Çember, son dönemde oldukça öne çıkan distopik bir roman. Yayınlandığında çok ses getiren romanın 28 Nisan 2017’de de filmi vizyona girdi. Temel hikâye teknolojik gelişmelerin sosyal yapılarda yarattığı bozulmaya dikkat çekiyor. Bu bozulmayı gösteren kurguların temelinde ve alt metinde eksiklikler olduğunu düşünüyorum. Ana hikâyenin gidişini sevmesem de çok güzel kırılmalar gösteriyor yazar bize. Kitabı okurken teknolojik gelişmelerin bireylerin yaşantısında nasıl kâbusa dönüşebileceğini hissediyoruz. Bu bireysel kabuslara değinilmeden sadece yanlarından geçip gitmek insanda araba yolculuğunun keyfini uyandırıyor. Bu çok kollu bir hikâye ama bizim yolumuz başka…
(Bu konuya dalmadan önce belirtmeliyim ki okumanın keyfini kaçırabilecek bir yazı yazdım.

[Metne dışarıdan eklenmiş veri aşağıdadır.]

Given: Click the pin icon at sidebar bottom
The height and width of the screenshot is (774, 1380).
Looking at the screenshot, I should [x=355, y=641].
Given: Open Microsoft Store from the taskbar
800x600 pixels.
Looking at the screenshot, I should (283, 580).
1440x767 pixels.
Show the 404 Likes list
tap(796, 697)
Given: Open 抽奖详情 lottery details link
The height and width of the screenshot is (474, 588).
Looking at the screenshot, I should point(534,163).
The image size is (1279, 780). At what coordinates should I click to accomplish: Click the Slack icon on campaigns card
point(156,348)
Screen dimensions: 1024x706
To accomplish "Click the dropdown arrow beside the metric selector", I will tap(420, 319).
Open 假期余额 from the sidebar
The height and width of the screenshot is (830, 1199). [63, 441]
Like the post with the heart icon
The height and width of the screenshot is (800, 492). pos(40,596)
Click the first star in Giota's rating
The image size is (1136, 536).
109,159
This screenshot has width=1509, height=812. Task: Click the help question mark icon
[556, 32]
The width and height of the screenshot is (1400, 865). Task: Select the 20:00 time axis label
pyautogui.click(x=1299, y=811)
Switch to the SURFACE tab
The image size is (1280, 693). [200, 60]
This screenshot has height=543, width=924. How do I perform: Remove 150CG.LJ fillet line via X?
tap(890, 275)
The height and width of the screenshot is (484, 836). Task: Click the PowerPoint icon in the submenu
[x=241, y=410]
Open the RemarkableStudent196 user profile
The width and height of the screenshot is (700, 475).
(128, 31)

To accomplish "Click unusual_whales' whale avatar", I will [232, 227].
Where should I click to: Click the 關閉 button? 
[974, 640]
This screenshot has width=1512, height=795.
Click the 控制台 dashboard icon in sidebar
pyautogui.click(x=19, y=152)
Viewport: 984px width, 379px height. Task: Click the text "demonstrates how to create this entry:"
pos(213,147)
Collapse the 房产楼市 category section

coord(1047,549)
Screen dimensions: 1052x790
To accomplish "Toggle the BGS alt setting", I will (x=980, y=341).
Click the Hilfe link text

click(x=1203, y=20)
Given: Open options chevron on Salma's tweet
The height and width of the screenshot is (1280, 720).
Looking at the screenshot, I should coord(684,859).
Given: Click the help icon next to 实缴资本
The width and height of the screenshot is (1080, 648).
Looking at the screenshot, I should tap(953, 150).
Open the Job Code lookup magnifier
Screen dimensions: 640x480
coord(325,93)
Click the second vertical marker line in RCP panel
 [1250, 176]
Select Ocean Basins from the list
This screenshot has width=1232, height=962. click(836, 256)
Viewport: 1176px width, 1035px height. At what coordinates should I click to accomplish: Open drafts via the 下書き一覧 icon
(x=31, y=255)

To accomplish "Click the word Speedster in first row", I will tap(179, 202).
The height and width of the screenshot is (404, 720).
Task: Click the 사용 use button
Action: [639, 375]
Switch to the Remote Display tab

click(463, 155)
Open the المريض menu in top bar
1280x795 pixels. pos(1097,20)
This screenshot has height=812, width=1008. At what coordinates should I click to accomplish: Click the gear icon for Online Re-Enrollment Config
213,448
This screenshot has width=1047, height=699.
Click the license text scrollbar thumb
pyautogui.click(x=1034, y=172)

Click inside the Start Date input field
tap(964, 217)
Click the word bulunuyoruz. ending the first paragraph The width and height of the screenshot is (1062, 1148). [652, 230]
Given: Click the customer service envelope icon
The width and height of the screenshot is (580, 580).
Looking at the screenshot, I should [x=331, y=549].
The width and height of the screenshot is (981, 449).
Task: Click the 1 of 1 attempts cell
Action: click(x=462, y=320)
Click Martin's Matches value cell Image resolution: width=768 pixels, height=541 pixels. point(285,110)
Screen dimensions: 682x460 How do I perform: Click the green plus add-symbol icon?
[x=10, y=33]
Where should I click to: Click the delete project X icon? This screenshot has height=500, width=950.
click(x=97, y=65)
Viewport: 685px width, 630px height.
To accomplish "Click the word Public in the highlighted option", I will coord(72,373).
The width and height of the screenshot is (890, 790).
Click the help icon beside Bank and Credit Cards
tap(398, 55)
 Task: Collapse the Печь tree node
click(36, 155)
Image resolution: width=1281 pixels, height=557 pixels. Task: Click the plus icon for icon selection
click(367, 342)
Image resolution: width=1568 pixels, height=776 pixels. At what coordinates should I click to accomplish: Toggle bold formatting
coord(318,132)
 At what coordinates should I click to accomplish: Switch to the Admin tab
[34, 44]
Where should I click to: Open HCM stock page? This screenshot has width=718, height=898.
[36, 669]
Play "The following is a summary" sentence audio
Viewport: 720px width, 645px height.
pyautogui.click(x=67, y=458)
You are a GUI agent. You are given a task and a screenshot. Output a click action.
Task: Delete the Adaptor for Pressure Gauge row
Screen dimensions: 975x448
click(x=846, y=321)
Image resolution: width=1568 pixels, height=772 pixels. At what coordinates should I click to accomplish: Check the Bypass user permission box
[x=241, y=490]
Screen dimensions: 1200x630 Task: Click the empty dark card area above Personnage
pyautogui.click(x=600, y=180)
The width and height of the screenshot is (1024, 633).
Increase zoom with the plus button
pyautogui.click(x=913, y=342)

Bilginize.)
Distopyalarda gösterilen, aslında ‘ideal’ olarak sunulan toplum yapısını burada oluşmamış. Yazarın romanda bize karakterleri üzerinden gelecek olarak vaat ettiği toplum yapısının kurulamadığını düşünüyorum. Sonradan distopik bir yapıya dönüşen toplumsal düzenin ise günümüzde pek bir karşılığı yok. Çünkü oraya giden yol ayrımını çoktan geçtik. Toplum yapısının internet bağlantısına rahat erişim ve sürekli bağlı olmak üzerinden kurulduğu olumlu tarafları olduğu kadar zararlı tarafların da olduğu toplum yapısına zaten sahibiz. Fakat bu toplum yapısının olumlu tarafalrı ütopya olmadığı gibi negatif tarafları da distopya değil. Periscope, Instagram Live, Snapchat gibi uygulamalar üzerinden internete erişimimizin olduğu her yerden romanın bize ‘geleceğin yapısı’ olarak sunduğu toplumda yaşıyoruz (şahsen şu aralar tanık olduğumuz post-truth kavramı sürekli bağlı olmak kavramından daha korkutucu geliyor. Politik doğruculuktan Post-truth’a geçen yol gerçekten çok güzel bir distopya olabilir). Bizler kuantum bilgisayarları, yapay zekalar, uzay yolculukları, kara madde gibi gelişmeleri beklerken, zaten içinde yaşadığımız toplum yapısını distopya olarak gösterilmesi beni biraz şaşırttı, özellikle de kitabın 2013 yılında yazıldığını düşünürsek. Bana göre bu romanın konusu bizim dönemimizin değil de sanki bir 20 yıl öncesinin tartışması.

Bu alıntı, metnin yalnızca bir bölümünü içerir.